2

What's the problem with code.

My Haskell platform is new . And I have tried to adjust the formats for many times. But it didn't work all the time.

import Data.Char
import Data.List

encode :: Int -> String -> String
encode shift msg =
    let ords = map ord msg
    shifted = map (+ shift) ords
    in map chr shifted

The result is always like this

Prelude> :r
Ok, no modules loaded.
Prelude> :type encode

<interactive>:1:1: error: Variable not in scope: encode

When I load my files, it shows

Prelude> :l H2-2.hs
[1 of 1] Compiling Main             ( H2-2.hs, interpreted )
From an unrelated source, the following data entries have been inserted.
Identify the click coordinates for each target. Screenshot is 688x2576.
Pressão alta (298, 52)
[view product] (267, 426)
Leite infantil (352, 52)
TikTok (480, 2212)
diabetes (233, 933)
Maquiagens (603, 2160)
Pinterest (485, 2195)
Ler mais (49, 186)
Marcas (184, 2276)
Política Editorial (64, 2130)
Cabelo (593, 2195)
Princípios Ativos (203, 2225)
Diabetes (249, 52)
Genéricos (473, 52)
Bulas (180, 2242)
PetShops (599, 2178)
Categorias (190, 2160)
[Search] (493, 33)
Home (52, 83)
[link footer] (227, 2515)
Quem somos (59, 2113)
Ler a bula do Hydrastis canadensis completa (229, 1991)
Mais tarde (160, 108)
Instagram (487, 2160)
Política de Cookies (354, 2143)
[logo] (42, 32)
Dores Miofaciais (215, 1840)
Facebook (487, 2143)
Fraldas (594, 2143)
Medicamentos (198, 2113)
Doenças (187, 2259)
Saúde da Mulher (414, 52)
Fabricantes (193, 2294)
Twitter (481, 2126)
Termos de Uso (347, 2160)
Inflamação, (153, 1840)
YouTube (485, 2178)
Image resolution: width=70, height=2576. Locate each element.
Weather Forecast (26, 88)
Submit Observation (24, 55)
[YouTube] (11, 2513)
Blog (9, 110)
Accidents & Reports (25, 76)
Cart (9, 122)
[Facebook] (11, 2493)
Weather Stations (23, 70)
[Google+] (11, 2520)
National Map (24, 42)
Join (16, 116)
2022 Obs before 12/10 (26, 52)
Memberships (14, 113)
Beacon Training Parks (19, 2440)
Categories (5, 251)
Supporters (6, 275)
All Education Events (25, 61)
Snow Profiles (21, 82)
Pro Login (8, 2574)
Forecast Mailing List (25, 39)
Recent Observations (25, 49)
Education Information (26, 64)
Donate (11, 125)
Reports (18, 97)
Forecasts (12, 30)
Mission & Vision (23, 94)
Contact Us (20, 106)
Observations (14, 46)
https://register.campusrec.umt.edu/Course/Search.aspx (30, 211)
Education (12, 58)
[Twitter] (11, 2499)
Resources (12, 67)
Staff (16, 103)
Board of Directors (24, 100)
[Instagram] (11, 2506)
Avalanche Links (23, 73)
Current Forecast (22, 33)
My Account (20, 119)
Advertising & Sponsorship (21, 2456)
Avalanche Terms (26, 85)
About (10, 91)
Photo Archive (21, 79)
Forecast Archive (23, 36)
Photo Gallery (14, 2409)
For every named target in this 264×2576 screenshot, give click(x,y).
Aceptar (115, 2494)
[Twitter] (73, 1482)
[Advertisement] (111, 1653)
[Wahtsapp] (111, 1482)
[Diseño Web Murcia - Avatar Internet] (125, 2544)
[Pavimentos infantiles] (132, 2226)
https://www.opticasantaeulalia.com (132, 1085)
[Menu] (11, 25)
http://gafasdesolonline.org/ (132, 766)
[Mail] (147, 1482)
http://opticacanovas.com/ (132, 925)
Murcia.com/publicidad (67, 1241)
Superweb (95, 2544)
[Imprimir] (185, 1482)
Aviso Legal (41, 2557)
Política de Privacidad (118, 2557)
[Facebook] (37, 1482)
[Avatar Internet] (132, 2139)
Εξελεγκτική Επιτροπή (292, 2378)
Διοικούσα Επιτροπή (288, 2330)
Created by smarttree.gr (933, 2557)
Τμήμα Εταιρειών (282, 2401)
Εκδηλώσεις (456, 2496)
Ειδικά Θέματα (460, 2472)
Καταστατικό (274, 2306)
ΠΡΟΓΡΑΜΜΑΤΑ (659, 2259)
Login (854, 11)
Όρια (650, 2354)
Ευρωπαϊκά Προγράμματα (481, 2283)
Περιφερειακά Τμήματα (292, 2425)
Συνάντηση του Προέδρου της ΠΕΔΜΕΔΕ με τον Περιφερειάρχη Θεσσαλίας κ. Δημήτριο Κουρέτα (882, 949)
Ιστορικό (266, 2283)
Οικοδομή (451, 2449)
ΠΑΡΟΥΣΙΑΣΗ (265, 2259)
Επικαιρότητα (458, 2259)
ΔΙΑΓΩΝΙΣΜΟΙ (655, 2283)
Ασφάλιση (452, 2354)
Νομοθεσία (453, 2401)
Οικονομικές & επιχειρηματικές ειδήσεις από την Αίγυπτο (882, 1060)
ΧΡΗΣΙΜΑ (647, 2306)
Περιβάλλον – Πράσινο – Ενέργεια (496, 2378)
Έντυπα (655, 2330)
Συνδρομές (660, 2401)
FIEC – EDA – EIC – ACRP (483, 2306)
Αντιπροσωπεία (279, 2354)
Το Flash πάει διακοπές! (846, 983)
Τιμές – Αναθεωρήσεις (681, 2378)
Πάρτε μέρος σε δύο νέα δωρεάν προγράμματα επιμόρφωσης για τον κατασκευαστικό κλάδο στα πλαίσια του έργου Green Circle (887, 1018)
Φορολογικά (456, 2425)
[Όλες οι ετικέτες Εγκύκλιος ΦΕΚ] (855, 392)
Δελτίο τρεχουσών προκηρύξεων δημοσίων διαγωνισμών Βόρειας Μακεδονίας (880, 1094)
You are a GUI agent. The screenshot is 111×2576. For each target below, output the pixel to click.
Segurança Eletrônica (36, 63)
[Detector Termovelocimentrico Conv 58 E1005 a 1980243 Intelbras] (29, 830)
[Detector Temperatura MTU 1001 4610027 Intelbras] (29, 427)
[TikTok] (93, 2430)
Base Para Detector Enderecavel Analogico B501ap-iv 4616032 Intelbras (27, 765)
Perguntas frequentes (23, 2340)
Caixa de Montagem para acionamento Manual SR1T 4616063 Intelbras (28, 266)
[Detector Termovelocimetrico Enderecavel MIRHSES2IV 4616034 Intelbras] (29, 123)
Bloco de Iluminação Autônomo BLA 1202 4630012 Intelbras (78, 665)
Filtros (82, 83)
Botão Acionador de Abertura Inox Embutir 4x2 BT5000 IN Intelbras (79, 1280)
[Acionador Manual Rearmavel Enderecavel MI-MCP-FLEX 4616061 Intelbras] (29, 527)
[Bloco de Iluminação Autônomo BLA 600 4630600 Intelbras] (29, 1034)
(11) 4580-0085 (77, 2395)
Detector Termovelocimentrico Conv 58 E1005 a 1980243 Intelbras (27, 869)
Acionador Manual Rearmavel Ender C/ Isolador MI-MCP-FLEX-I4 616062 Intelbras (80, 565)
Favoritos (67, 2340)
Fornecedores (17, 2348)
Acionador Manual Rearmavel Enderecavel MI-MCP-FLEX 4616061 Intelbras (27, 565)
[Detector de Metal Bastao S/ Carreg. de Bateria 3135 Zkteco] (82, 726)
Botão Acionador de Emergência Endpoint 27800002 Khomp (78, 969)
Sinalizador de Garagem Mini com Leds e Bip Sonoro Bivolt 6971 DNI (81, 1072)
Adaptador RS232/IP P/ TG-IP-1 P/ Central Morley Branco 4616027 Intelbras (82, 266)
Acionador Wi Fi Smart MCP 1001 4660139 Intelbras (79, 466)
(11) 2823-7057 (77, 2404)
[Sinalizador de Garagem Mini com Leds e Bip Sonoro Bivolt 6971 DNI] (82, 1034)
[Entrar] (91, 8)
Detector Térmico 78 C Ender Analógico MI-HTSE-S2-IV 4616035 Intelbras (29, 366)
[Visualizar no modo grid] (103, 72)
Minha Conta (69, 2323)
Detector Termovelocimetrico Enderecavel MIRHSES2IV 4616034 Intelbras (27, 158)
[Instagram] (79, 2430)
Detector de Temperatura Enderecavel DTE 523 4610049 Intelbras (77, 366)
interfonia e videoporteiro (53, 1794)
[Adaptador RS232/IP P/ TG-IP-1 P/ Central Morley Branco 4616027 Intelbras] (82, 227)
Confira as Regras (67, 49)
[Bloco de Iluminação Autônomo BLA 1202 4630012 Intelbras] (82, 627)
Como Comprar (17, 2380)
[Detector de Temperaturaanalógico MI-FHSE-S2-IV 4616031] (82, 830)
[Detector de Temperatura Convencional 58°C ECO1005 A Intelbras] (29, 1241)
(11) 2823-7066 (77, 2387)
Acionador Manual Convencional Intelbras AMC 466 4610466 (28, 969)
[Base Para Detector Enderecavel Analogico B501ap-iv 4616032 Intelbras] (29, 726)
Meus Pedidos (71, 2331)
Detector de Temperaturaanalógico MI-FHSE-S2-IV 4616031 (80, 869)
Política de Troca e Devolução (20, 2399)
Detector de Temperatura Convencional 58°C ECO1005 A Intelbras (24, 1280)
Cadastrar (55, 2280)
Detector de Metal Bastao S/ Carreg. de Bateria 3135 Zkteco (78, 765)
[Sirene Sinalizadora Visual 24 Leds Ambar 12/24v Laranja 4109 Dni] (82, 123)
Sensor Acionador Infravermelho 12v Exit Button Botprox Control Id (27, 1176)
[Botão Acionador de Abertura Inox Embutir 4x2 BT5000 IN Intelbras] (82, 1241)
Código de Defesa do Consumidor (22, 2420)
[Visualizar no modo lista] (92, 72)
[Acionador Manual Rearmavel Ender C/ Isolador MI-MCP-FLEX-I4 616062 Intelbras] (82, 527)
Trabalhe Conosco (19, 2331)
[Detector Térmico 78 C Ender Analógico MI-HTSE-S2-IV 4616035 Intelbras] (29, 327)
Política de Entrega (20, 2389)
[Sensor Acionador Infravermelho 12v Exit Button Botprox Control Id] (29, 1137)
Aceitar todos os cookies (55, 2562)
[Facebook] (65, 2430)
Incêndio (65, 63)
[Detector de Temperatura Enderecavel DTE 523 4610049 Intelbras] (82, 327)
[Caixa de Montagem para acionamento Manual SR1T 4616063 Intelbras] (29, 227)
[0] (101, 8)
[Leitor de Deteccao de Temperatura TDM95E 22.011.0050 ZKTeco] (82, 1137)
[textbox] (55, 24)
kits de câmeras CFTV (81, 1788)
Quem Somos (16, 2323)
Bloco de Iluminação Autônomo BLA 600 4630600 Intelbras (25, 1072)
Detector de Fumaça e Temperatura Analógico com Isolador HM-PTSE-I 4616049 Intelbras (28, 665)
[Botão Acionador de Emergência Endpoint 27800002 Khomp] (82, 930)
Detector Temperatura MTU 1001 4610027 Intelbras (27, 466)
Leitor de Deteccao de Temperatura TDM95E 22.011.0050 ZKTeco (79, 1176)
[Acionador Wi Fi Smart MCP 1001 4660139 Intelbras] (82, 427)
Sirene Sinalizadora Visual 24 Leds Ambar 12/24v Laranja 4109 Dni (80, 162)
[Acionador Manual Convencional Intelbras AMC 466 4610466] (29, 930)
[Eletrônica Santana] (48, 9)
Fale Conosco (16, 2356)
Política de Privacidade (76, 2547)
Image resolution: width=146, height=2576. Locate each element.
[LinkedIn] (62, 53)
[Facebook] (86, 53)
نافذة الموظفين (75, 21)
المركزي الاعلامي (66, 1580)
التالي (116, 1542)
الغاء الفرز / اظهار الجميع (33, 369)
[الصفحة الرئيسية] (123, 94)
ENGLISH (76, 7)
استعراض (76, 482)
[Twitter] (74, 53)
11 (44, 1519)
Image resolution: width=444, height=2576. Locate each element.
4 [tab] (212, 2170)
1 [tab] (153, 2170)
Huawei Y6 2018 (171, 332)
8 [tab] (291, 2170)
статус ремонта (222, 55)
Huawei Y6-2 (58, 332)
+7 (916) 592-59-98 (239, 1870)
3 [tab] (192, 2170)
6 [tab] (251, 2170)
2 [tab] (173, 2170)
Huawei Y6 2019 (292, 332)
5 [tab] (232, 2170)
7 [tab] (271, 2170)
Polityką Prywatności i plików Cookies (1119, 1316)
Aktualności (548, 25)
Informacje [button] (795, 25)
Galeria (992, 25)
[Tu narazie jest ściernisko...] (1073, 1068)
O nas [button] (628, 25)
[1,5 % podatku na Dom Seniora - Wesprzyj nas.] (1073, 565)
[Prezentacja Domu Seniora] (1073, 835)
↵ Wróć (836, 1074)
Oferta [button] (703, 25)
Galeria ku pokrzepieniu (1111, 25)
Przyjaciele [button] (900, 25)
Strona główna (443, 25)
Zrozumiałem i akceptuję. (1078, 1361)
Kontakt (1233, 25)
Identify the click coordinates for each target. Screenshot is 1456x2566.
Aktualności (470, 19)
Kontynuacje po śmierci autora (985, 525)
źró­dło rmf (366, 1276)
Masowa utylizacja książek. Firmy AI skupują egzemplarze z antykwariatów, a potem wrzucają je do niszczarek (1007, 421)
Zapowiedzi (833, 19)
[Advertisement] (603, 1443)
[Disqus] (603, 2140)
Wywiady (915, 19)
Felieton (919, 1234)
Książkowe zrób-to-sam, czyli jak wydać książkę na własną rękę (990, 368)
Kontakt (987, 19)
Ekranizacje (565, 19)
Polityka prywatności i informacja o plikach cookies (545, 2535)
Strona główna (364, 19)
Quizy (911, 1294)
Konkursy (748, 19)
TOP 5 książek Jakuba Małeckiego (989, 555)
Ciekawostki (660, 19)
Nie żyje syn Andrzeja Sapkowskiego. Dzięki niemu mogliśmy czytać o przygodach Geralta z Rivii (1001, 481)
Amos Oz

H2-2.hs:56:3: error: parse error on input ‘shifted’
   |
56 |   shifted = map (+ shift) ords
   |   ^^^^^^^
Failed, no modules loaded.
3
  • 3
    It seems like you never loaded your program, since it says "no modules loaded". Did you run ghci with ghci myfile.hs? Commented May 12, 2019 at 12:53
  • 2
    Prelude> :r Ok, no modules loaded - that makes it looks like you haven't actually loaded your module. You need to do :l <module_name> first (then you don't need :r until you've made modifications and want to reload it). Commented May 12, 2019 at 12:53
  • You can simplify this to encode shift msg = map (chr. (+ shift) . ord) msg; in general, map f (map g xs) == map (f . g) xs. Commented May 12, 2019 at 20:31

1 Answer 1

5

There's an indentation error in your code. Here it is corrected:

encode :: Int -> String -> String
encode shift msg =
    let ords = map ord msg
        shifted = map (+ shift) ords
    in map chr shifted

In blocks like let ... in ... or where ..., do ... etc, it's important to not allow the indentation of subsequent lines to fall behind the indentation of the first – this is called the ‘offside rule,’ and it's how Haskell determines what belongs in what block.

Start up GHCi with ghci H2-2.hs or write :l H2-2.hs to load the file. Once it's loaded, if you want to load some additional changes, only then should you use :r.